First, make sure that:
GlassFish server is up and running
asadmin list-domains
Apache Derby server is up and running
NetworkServerControl.bat sysinfo -h localhost -p 1527
Next, create JDBC Connection Pool and JDBC Resource
create JDBC Connection Pool that uses org.apache.derby.jdbc.EmbeddedDataSource
asadmin create-jdbc-connection-pool
--datasourceclassname org.apache.derby.jdbc.EmbeddedDataSource
--restype javax.sql.XADataSource
--property databaseName=ecbDB:serverName=localhost:portNumber=1527:password=APP: user=APP:connectionAttributes=\;create\=true EmbeddedPool
create JDBC Resource
asadmin create-jdbc-resource --connectionpoolid EmbeddedPool jdbc/EmbeddedResource
If you take a look at GlassFish Administration Console (localhost:4848) you will notice new nodes:
Resources > JDBC > JDBC Connection Pools > EmbeddedPool
Resources > JDBC > JDBC Resources > jdbc/EmbeddedResource
As you can see jdbc/EmbeddedResource has been assigned to EmbeddedPool.
Then, create a minimal version of persistence.xml:
<?xml version="1.0" encoding="UTF-8"?>
<persistence version="2.0" xmlns="http://java.sun.com/xml/ns/persistence" xmlns:xsi="http://www.w3.org/2001/XMLSchema-instance" xsi:schemaLocation="http://java.sun.com/xml/ns/persistence http://java.sun.com/xml/ns/persistence/persistence_2_0.xsd">
<persistence-unit name="ecbPU">
<jta-data-source>jdbc/EmbeddedResource</jta-data-source>
<properties>
<property name="eclipselink.logging.level" value="FINE"/>
</properties>
</persistence-unit>
</persistence>
Use stateless/stateful session beans as components to manage persistence operations (as far as I know this is the preferred strategy for Java EE applications):
public interface ECBService {
}
#Stateless
public class ECBServiceBean implements ECBService {
#PersistenceContext(unitName = "ecbPU")
protected EntityManager em;
}
Use setter injection to assign environment naming context dependency into a field (useful in case of unit testing):
public class ECBServlet extends HttpServlet {
private ECBService service;
#EJB
public void setECBService(EcbService service) {
this.service = service;
}
}
Finally, deployment produces the following:
INFO: EclipseLink, version: Eclipse Persistence Services - 2.5.0.v20130507
FINE: Detected database platform: org.eclipse.persistence.platform.database.JavaDBPlatform
CONFIG: connecting(DatabaseLogin(
platform=>DatabasePlatform
user name=> ""
connector=>JNDIConnector datasource name=>null
))
CONFIG: Connected: jdbc:derby:ecbDB
User: APP
Database: Apache Derby Version: 10.10.1.1 - (1458268)

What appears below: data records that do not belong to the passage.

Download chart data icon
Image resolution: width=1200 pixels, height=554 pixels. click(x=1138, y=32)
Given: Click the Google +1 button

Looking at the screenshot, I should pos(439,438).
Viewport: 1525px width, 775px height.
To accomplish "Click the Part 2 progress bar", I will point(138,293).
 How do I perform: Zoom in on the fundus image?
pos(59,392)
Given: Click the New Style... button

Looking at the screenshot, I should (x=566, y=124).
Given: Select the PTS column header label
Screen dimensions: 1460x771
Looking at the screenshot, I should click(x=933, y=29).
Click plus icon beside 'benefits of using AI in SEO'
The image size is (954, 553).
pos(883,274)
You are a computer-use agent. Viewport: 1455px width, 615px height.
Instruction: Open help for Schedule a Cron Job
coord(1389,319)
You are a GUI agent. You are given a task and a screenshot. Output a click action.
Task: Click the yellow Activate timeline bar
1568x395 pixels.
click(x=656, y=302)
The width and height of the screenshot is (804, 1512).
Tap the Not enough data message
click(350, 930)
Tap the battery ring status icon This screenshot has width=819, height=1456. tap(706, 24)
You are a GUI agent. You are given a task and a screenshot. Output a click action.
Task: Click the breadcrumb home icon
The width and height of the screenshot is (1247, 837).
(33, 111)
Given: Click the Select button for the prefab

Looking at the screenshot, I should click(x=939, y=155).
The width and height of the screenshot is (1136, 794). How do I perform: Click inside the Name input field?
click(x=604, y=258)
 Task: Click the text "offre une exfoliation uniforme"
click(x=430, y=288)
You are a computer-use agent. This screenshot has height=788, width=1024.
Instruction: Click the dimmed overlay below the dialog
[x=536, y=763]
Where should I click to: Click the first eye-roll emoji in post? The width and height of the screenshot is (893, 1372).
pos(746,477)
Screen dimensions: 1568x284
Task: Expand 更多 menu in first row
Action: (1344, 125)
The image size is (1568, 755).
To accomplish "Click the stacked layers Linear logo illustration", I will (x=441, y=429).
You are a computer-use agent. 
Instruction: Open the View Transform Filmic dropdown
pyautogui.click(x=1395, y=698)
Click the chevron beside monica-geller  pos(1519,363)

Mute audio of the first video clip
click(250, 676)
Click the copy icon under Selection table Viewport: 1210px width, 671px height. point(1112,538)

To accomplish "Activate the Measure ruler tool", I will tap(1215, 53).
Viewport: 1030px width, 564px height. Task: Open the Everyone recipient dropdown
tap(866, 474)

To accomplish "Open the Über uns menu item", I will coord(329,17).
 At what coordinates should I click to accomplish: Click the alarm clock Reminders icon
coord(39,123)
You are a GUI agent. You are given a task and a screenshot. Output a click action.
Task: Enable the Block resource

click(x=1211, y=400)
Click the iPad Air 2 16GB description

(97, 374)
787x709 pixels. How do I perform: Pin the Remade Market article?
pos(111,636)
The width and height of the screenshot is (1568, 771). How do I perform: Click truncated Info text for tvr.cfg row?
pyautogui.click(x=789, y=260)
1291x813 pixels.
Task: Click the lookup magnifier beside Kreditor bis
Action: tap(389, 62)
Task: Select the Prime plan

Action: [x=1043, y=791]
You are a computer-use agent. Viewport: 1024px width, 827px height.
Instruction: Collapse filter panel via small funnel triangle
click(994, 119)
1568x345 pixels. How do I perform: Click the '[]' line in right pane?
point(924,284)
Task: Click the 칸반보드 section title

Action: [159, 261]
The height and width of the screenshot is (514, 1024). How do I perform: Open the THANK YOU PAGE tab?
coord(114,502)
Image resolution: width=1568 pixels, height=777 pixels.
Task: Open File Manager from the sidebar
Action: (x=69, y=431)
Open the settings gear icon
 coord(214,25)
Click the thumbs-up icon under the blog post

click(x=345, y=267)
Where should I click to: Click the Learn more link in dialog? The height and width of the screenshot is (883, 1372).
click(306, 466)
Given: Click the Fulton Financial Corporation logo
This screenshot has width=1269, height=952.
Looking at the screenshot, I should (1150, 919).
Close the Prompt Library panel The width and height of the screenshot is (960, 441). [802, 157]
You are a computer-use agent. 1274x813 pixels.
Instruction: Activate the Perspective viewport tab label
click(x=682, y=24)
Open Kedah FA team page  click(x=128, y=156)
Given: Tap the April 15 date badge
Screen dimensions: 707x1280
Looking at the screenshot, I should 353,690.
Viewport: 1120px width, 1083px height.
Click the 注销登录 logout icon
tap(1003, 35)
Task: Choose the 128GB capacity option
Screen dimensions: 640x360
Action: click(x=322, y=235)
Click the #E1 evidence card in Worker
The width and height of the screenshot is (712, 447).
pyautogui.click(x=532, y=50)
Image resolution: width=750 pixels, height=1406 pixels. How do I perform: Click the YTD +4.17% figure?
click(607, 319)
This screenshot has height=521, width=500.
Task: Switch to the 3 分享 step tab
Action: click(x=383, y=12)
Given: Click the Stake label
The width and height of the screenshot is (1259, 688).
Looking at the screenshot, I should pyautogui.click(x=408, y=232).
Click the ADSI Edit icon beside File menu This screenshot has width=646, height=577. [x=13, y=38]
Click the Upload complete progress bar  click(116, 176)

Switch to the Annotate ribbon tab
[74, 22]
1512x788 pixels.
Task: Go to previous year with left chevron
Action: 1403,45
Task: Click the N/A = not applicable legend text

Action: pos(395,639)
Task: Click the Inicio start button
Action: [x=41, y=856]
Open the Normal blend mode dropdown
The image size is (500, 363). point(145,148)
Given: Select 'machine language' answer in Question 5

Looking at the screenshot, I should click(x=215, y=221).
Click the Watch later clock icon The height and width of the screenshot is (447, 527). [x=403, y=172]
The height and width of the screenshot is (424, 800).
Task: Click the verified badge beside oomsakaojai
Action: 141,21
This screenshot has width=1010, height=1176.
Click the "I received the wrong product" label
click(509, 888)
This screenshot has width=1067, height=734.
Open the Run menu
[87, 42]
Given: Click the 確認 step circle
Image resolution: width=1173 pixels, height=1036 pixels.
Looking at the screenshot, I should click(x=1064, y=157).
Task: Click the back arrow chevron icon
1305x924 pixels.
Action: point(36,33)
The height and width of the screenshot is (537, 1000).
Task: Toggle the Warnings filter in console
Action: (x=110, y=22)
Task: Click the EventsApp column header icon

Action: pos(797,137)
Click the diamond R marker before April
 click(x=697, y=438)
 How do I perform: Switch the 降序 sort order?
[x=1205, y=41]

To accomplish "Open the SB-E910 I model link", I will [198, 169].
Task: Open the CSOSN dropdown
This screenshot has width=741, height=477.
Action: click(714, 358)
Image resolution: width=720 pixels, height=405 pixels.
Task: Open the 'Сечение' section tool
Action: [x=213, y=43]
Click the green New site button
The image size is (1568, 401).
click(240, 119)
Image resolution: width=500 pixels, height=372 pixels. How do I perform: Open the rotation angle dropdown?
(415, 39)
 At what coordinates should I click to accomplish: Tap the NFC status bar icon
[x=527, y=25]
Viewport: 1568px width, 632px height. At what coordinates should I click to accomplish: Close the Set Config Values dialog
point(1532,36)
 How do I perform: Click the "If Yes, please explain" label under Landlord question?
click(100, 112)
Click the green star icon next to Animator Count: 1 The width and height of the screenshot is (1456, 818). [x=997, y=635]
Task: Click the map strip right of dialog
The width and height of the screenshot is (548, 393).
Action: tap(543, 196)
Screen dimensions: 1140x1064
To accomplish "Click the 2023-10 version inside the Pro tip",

Driver: Apache Derby Embedded JDBC Driver Version: 10.10.1.1 - (1458268)
CONFIG: connecting(DatabaseLogin(
platform=>JavaDBPlatform
user name=> ""
connector=>JNDIConnector datasource name=>null
))
CONFIG: Connected: jdbc:derby:ecbDB
User: APP
Database: Apache Derby Version: 10.10.1.1 - (1458268)
Driver: Apache Derby Embedded JDBC Driver Version: 10.10.1.1 - (1458268)
I hope it helps.
First make sure your derby configuration have a suitable JDBC resource (with the shell command "asadmin list-jdbc-resources"). If not, make one with "asadmin create-jdbc-resource". For help type "asadmin list-commands".
Are you running this under embedded Glassfish? If so the problem you are is seeing is because he has a JTA datasource ecbDB is not defined in your domain.xml. In that case Kaster's answer is on the right track and you should create your embedded connection pool and associated JDBC resource. You can use the asadmin command or Glassfish web admin GUI. At that point you should also remove the two javax.persistence.jdbc properties from your persistence.xml because those settings will be convered by your connection pool resource settings.